## TEXT TO READ:
You may not have heard of Jimmy Lai, but he is the world’s most famous Catholic and former billionaire serving time in a Chinese prison for committing no other crime than peacefully defending freedom and democracy. With Pope Leo now in office, it’s my hope that the Vatican will take a more sympathetic interest in Lai’s plight than under the previous pontiff.
Jimmy Lai was born in Mainland China in the late 1940s, just as Mao Zedong and the communists took over the country. Lai escaped to nearby Hong Kong when he was about 12 and through pluck and hard work became a successful textile and clothing entrepreneur. He used his wealth in the 1990s to launch the popular Chinese-language Apple Daily newspaper, which combined aggressive journalism with a feisty editorial voice challenging the encroaching power of the communist authorities. He was arrested on trumped-up national security charges in 2020 and has been wrongly imprisoned since then.
Throughout his life, Lai has been an exponent of free markets and classical liberalism, with Milton Friedman and Friedrich Hayek as his intellectual guides. He became a serious Catholic later in life. Through his media outlets and his personal actions, Lai staunchly defended the civil freedoms of the people of Hong Kong. Those freedoms were supposed to be guaranteed for 50 years under the 1997 UK-China handover agreement, but they have been ruthlessly suppressed by the central government in Beijing since 2020.
You can learn more about Jimmy Lai by reading Mark L. Clifford’s excellent biography published last year, The Troublemaker: How Jimmy Lai Became a Billionaire, Hong Kong’s Greatest Dissident, and China’s Most Fear Critic (New York: Free Press, 2024). You can also view the well-done 73-minute documentary by the Acton Institute, “The Hong Konger: Jimmy Lai’s Extraordinary Struggle for Freedom,” available free on YouTube.

I pray regularly for Jimmy Lai. I pray that he would be released from prison, and until then that he would persevere and be a witness to his jailers. I learned from the book that he is not embittered or discouraged as he sits in isolated confinement. Lai sees himself as suffering on behalf of all those who sacrificed their lives in Tiananmen Square and who have given up their own freedom since then to defend the inherent rights of the Chinese people.
In an interview with Rev. Robert Sirico of the Acton Institute before he was arrested, Lai described the positive legacy of Great Britain’s 150-year colonial rule of Hong Kong:
We inherited Western culture and values and institutions. The British did not give us democracy, but they gave us rule of law, private property, freedom of speech, of assembly, of religion. This is why China is very afraid of us. The values we share with the West are very dangerous to Chinese in China. That’s why they want to clamp down on us. We are a small island but we have big ideas. (from The Troublemaker, p. 116)

## JOB:
Can you extend the piece on Jimmy Lai, starting right after its final quoted passage? The rows that come next have no connection to the piece on Jimmy Lai.

## SUPPLIED MATERIAL:
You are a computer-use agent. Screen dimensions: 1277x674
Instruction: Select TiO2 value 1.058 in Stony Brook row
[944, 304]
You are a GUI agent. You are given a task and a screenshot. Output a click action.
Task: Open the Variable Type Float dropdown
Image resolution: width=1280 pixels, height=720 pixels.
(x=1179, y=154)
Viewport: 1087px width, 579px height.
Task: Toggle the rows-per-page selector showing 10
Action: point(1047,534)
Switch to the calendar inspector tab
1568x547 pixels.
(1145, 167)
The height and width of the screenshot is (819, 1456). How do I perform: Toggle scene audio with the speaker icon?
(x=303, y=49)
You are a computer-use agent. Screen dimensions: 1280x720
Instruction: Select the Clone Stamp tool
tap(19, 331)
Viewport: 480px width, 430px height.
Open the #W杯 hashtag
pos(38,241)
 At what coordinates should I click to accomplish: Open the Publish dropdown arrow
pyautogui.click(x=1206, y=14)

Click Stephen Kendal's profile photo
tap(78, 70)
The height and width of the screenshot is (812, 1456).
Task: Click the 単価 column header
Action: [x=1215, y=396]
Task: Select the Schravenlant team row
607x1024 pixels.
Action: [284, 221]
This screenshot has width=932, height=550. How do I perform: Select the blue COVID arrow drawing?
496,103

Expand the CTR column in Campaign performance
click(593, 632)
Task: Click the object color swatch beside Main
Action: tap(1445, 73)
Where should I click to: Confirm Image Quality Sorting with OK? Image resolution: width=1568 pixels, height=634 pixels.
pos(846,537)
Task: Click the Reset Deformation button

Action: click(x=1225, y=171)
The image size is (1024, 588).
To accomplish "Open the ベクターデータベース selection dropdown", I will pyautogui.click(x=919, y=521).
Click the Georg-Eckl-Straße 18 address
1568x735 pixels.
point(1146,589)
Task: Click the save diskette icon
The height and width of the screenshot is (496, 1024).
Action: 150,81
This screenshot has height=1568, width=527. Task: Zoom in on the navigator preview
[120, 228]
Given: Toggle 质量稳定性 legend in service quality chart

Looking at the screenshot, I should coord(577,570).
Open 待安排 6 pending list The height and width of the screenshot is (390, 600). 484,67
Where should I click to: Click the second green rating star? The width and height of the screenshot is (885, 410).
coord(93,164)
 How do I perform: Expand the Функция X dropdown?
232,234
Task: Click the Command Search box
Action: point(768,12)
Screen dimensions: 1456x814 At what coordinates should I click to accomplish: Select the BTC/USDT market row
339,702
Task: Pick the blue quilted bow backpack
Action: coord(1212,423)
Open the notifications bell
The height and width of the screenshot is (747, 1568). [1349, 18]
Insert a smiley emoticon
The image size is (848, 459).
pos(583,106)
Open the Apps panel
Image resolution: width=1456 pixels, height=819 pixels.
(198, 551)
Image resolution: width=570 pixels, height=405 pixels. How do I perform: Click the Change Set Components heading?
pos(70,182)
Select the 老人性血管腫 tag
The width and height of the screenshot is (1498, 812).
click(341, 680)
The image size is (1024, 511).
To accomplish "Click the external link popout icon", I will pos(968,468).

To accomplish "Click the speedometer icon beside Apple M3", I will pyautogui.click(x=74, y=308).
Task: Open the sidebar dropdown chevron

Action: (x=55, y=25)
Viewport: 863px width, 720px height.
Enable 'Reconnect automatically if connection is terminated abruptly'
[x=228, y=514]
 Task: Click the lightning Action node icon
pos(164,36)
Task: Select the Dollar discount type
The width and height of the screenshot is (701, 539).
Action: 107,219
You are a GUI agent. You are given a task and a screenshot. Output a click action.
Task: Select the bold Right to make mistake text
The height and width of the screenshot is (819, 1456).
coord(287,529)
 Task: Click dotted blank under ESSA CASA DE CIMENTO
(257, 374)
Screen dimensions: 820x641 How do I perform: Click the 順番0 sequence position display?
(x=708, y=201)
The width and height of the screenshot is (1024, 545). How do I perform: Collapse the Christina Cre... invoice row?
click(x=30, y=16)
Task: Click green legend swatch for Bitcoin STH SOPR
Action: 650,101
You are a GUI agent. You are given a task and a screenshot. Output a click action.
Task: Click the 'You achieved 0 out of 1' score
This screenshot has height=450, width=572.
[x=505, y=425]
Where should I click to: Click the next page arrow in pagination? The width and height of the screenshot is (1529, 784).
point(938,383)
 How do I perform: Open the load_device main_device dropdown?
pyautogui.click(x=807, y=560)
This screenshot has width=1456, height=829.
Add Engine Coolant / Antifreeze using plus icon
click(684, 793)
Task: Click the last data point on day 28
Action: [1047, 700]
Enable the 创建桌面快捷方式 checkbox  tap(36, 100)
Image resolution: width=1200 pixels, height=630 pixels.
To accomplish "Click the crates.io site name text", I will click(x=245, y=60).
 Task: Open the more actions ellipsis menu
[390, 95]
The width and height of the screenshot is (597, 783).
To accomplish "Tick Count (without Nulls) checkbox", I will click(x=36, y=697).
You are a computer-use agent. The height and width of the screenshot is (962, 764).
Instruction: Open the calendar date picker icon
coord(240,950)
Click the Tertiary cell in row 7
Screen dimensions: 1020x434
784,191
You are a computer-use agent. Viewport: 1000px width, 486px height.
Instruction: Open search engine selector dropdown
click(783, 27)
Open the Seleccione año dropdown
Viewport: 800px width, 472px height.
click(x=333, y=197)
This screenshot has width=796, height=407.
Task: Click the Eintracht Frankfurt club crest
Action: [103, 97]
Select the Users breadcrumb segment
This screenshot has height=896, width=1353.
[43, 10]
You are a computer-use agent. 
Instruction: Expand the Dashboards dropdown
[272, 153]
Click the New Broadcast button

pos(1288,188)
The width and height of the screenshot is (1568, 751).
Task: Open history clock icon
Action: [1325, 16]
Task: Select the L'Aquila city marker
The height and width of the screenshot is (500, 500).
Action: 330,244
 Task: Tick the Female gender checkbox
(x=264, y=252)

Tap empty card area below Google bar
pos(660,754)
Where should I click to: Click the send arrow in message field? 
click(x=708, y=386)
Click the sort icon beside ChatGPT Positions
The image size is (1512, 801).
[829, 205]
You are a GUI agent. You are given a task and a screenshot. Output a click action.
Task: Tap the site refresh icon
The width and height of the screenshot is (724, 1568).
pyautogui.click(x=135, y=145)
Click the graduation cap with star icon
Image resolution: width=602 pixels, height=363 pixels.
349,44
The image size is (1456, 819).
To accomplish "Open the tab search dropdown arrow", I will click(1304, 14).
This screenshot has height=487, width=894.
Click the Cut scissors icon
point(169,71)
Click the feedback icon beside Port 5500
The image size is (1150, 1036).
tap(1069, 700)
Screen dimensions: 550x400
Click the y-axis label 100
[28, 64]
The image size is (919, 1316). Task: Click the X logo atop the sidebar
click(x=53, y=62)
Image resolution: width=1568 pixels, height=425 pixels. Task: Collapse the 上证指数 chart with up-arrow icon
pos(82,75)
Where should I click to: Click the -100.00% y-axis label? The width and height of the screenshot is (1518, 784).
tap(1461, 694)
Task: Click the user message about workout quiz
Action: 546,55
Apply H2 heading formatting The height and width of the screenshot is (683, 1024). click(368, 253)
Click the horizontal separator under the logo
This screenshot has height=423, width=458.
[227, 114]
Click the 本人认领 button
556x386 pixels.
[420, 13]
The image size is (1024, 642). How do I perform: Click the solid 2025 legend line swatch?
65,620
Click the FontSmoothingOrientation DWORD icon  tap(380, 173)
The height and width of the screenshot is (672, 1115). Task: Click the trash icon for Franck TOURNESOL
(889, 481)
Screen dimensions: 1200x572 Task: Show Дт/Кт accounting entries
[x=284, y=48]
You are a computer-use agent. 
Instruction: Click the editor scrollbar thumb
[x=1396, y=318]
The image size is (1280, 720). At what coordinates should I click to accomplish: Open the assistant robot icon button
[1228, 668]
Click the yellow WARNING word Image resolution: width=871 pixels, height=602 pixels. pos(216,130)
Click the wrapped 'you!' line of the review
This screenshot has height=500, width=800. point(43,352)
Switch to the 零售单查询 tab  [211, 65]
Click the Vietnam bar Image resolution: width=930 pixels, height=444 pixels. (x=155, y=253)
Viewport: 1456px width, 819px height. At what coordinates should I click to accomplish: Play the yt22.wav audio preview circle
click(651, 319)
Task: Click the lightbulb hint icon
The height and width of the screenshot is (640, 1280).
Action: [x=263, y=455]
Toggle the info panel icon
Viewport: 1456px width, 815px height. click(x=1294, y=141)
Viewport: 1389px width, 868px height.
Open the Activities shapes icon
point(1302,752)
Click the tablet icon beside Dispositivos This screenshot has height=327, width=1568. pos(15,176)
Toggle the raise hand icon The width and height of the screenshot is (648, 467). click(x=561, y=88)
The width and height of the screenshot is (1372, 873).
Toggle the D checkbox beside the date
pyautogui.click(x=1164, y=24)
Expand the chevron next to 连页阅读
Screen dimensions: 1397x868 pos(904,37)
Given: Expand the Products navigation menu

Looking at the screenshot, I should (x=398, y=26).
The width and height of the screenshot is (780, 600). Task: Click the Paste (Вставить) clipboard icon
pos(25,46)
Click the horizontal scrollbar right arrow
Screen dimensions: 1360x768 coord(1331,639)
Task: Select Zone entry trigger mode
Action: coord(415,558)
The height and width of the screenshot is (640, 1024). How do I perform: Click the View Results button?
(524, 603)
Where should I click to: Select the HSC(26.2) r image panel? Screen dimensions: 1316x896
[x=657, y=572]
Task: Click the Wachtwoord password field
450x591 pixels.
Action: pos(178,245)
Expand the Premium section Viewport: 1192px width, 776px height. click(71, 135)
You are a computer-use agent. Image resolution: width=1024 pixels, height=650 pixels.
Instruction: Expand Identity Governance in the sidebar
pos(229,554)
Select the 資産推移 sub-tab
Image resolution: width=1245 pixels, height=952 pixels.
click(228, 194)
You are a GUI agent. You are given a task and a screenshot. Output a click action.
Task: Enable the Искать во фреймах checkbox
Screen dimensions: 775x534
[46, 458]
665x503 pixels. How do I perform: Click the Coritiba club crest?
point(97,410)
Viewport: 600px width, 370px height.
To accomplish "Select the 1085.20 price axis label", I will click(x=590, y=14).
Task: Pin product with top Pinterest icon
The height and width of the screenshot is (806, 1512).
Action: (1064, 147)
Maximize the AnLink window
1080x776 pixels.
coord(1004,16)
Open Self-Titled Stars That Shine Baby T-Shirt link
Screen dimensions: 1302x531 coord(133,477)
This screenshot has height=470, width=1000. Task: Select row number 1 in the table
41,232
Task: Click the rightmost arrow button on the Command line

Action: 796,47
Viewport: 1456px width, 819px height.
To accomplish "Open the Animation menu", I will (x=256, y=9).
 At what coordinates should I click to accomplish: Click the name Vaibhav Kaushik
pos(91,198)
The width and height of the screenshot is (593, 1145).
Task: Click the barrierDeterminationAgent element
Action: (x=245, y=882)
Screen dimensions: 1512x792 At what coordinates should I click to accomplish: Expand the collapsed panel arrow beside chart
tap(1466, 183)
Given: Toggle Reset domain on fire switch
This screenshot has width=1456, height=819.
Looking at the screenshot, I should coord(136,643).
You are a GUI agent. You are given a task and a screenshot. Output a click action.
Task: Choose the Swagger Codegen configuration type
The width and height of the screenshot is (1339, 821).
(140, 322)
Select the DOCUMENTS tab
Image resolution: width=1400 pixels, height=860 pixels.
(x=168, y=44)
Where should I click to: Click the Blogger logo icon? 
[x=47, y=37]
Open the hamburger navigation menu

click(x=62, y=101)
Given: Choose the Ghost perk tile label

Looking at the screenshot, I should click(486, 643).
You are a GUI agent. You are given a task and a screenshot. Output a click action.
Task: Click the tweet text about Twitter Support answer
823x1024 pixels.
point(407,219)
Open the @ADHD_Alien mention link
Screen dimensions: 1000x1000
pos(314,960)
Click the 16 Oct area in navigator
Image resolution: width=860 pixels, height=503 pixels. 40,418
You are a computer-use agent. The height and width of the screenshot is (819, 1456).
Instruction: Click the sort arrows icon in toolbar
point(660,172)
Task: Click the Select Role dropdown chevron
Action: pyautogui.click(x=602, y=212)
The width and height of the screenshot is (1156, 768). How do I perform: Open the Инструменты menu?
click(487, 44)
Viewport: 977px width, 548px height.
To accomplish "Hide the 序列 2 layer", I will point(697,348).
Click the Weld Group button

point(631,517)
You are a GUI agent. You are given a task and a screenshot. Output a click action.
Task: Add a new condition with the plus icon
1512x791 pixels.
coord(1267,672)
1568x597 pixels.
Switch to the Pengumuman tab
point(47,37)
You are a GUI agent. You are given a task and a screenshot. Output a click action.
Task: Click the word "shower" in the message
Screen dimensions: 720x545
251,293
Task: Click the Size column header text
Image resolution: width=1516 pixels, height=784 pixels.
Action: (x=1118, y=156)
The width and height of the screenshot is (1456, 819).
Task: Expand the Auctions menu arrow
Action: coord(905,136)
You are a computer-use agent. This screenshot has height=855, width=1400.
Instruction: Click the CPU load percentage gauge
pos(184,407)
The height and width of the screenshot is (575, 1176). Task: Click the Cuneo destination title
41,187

## THE OUTPUT:
Lai had the means and the opportunity to escape from Hong Kong before the crackdown, but he chose to stand with his fellow Hong Kongers and face the consequences. Clifford quotes Lai in the book on why he refused to flee:
A young prison guard asked me, when no one was around: “Why didn’t you leave before they arrested you, for surely everybody knew that it was coming to you?” “No, I could not leave, otherwise I could not raise my head and walk tall again. I must face the consequences of my actions, just or unjust. It is also a way to uphold the dignity of Hong Kong people, as one of the leaders for the fight of freedom. Also, if I shirk my responsibility and run away, I would be setting a very bad example for my children, [encouraging them to] run away from trouble and their responsibilities-indirectly I would destroy them. Besides while my colleagues and Apple Daily are holding the fort of press freedom and I run away from my responsibility, what kind of captain of the ship am I? No, there was no option for me but to face it.” (p. 190)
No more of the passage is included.